- Cover art
- Publisher(s): American Game Cartridges
- Programmer(s): James M. Ferguson Keith Rupp John Dunn Donald Forbes Scott Schryver
- Composer(s): David Wood Donald Forbes
- Platform(s): NES
- Release: NA: 1990;
- Genre(s): Vehicular combat
- Mode(s): Single-player, multiplayer

= Death Race (1990 video game) =

Death Race is a vehicular combat video game developed by American Game Cartridges for the Nintendo Entertainment System (NES), and published in 1990. It is a remake of a 1976 video game of the same name.

Death Race is one of three games that American Game Cartridges published for the NES. The others are Shockwave and a conversion of the 1986 light gun arcade game Chiller. They released all their titles in 1990. In Australia the game was distributed by Home Entertainment Suppliers, and was only available to members of their "HES Game Club".

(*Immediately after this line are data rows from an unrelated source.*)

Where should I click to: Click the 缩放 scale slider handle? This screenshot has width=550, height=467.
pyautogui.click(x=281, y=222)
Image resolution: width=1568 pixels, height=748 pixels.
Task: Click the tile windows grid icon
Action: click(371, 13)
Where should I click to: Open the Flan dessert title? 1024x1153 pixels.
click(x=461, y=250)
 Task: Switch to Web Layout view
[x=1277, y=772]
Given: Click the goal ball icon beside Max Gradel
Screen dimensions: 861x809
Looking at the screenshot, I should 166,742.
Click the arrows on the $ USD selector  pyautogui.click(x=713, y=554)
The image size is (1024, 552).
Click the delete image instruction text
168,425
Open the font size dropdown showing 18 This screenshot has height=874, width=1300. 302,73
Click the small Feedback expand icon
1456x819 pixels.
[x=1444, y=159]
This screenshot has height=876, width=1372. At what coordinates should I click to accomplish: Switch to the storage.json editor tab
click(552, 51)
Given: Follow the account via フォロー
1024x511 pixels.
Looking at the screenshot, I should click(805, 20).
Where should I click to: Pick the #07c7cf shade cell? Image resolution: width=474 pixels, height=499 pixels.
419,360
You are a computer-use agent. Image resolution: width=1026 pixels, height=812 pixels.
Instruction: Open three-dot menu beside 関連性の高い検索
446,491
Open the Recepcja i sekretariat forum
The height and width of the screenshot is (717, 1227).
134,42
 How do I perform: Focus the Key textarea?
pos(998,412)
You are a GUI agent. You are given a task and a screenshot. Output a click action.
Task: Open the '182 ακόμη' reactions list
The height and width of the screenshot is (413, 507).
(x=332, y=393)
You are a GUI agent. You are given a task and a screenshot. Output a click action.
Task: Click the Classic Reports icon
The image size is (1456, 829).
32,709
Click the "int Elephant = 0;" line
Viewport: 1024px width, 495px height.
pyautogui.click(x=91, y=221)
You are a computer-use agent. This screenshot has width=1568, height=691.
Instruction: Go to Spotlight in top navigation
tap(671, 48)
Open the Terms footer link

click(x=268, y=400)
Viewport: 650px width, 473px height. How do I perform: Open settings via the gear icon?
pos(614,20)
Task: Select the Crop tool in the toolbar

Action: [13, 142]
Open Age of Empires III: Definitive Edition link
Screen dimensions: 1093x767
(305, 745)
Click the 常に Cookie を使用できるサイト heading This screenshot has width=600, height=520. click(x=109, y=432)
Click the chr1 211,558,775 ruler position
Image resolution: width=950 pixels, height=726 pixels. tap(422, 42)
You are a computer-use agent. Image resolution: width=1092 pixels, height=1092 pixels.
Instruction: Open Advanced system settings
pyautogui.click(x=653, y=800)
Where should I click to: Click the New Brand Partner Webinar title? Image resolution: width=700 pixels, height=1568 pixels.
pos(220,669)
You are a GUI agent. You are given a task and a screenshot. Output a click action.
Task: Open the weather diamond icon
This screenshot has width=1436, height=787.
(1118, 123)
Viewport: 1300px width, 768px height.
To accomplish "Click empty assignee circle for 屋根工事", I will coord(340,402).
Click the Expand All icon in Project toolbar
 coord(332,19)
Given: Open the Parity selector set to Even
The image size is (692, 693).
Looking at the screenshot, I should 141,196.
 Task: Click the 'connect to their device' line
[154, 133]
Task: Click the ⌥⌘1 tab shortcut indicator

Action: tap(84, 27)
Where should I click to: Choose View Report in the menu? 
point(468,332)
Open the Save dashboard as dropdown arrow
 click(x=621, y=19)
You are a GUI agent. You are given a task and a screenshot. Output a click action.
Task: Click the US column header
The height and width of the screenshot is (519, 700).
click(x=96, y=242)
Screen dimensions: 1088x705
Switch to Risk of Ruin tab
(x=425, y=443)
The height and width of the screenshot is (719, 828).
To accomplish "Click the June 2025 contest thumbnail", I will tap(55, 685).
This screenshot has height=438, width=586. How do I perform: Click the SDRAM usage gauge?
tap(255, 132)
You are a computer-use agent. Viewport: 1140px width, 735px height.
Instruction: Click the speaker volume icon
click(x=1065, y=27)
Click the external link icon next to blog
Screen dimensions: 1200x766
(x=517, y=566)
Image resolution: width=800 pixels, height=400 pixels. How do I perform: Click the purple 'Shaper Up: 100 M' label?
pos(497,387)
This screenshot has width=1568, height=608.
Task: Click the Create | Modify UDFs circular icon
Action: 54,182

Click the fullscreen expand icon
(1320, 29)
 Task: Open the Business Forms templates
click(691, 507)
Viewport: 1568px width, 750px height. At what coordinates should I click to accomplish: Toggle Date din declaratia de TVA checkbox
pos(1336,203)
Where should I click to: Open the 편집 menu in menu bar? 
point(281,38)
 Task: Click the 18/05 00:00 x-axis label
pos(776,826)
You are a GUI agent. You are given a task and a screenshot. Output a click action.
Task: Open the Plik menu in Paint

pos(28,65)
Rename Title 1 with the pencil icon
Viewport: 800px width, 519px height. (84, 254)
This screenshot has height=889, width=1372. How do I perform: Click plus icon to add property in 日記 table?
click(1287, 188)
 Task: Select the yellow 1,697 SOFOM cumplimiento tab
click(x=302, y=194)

Nintendo Player described Death Race as the "spiritual predecessor" of the Grand Theft Auto game series developed by DMA Design, which applies major gameplay elements from Death Race. BMG Interactive published the first Grand Theft Auto game in 1997.

==Gameplay==
Death Race is set in eight American cities, which the player visits in succession: San Diego, California; Phoenix, Arizona; Denver, Colorado; Houston, Texas; New Orleans, Louisiana; Chicago, Illinois; Raleigh, North Carolina; and New York, New York.

In each city, the player drives an armored sports car equipped with surface-to-air missiles and rapid-fire guns. Player performance is measured by the number of kills. The player may use money earned in the game to upgrade the car's engine, tires, chassis, guns, and missiles. Level completion requires capturing one to four flags, and then passing through the exit. The game has four difficulty levels: Rookie, Amateur, Professional, and World Class. To complete the game, the player must play through all cities twice at the "World Class" difficulty setting.

Compared to the 1976 arcade game, the city has improved graphics, and the tombstones that can block the player's path have been replaced with enemies on helicopters.